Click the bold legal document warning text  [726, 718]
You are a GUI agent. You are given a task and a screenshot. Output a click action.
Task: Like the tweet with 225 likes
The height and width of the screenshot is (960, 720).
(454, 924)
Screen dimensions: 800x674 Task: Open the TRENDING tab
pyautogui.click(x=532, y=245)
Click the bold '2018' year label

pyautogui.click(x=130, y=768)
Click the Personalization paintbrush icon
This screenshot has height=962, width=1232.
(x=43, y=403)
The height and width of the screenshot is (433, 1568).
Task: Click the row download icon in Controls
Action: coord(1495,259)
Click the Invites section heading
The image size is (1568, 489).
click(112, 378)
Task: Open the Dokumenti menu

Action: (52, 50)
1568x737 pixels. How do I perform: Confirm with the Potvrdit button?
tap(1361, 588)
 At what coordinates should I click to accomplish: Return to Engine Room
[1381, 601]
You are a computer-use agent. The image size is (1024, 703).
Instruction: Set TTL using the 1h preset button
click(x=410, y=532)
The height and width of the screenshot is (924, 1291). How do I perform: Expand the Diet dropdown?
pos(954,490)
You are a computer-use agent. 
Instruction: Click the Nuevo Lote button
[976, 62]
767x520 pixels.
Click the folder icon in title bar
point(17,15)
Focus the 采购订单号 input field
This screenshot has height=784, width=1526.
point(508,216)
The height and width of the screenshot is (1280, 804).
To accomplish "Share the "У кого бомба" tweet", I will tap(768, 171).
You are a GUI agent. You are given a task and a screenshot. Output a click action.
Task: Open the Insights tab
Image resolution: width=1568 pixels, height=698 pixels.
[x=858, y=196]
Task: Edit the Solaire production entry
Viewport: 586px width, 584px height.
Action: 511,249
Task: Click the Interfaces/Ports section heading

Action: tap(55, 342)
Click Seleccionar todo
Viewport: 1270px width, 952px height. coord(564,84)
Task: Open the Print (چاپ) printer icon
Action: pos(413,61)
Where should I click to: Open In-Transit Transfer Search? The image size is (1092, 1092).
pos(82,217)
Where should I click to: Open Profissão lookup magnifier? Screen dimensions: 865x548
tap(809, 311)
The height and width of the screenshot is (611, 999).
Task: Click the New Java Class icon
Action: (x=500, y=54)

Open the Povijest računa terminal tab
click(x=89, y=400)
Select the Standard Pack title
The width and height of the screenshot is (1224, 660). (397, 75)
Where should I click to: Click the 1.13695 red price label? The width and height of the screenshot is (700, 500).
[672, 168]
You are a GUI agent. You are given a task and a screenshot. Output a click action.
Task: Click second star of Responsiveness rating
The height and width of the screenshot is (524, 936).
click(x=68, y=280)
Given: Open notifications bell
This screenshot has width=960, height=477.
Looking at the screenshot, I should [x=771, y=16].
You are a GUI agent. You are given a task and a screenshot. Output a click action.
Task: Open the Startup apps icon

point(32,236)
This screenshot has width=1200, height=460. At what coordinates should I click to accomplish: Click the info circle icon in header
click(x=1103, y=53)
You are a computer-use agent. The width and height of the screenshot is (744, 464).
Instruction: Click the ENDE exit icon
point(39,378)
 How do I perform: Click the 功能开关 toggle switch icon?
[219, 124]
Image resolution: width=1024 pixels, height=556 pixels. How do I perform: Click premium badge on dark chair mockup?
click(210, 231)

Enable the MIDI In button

YOUR ASSIGNMENT: The reply should be a precise retyping of all the data.

SOLUTION TO THE PROBLEM:
Click the bold legal document warning text  [726, 718]
You are a GUI agent. You are given a task and a screenshot. Output a click action.
Task: Like the tweet with 225 likes
The height and width of the screenshot is (960, 720).
(454, 924)
Screen dimensions: 800x674 Task: Open the TRENDING tab
pyautogui.click(x=532, y=245)
Click the bold '2018' year label

pyautogui.click(x=130, y=768)
Click the Personalization paintbrush icon
This screenshot has height=962, width=1232.
(x=43, y=403)
The height and width of the screenshot is (433, 1568).
Task: Click the row download icon in Controls
Action: coord(1495,259)
Click the Invites section heading
The image size is (1568, 489).
click(112, 378)
Task: Open the Dokumenti menu

Action: (52, 50)
1568x737 pixels. How do I perform: Confirm with the Potvrdit button?
tap(1361, 588)
 At what coordinates should I click to accomplish: Return to Engine Room
[1381, 601]
You are a computer-use agent. The image size is (1024, 703).
Instruction: Set TTL using the 1h preset button
click(x=410, y=532)
The height and width of the screenshot is (924, 1291). How do I perform: Expand the Diet dropdown?
pos(954,490)
You are a computer-use agent. 
Instruction: Click the Nuevo Lote button
[976, 62]
767x520 pixels.
Click the folder icon in title bar
point(17,15)
Focus the 采购订单号 input field
This screenshot has height=784, width=1526.
point(508,216)
The height and width of the screenshot is (1280, 804).
To accomplish "Share the "У кого бомба" tweet", I will tap(768, 171).
You are a GUI agent. You are given a task and a screenshot. Output a click action.
Task: Open the Insights tab
Image resolution: width=1568 pixels, height=698 pixels.
[x=858, y=196]
Task: Edit the Solaire production entry
Viewport: 586px width, 584px height.
Action: 511,249
Task: Click the Interfaces/Ports section heading

Action: tap(55, 342)
Click Seleccionar todo
Viewport: 1270px width, 952px height. coord(564,84)
Task: Open the Print (چاپ) printer icon
Action: pos(413,61)
Where should I click to: Open In-Transit Transfer Search? The image size is (1092, 1092).
pos(82,217)
Where should I click to: Open Profissão lookup magnifier? Screen dimensions: 865x548
tap(809, 311)
The height and width of the screenshot is (611, 999).
Task: Click the New Java Class icon
Action: (x=500, y=54)

Open the Povijest računa terminal tab
click(x=89, y=400)
Select the Standard Pack title
The width and height of the screenshot is (1224, 660). (397, 75)
Where should I click to: Click the 1.13695 red price label? The width and height of the screenshot is (700, 500).
[672, 168]
You are a GUI agent. You are given a task and a screenshot. Output a click action.
Task: Click second star of Responsiveness rating
The height and width of the screenshot is (524, 936).
click(x=68, y=280)
Given: Open notifications bell
This screenshot has width=960, height=477.
Looking at the screenshot, I should [x=771, y=16].
You are a GUI agent. You are given a task and a screenshot. Output a click action.
Task: Open the Startup apps icon

point(32,236)
This screenshot has width=1200, height=460. At what coordinates should I click to accomplish: Click the info circle icon in header
click(x=1103, y=53)
You are a computer-use agent. The width and height of the screenshot is (744, 464).
Instruction: Click the ENDE exit icon
point(39,378)
 How do I perform: Click the 功能开关 toggle switch icon?
[219, 124]
Image resolution: width=1024 pixels, height=556 pixels. How do I perform: Click premium badge on dark chair mockup?
click(210, 231)

Enable the MIDI In button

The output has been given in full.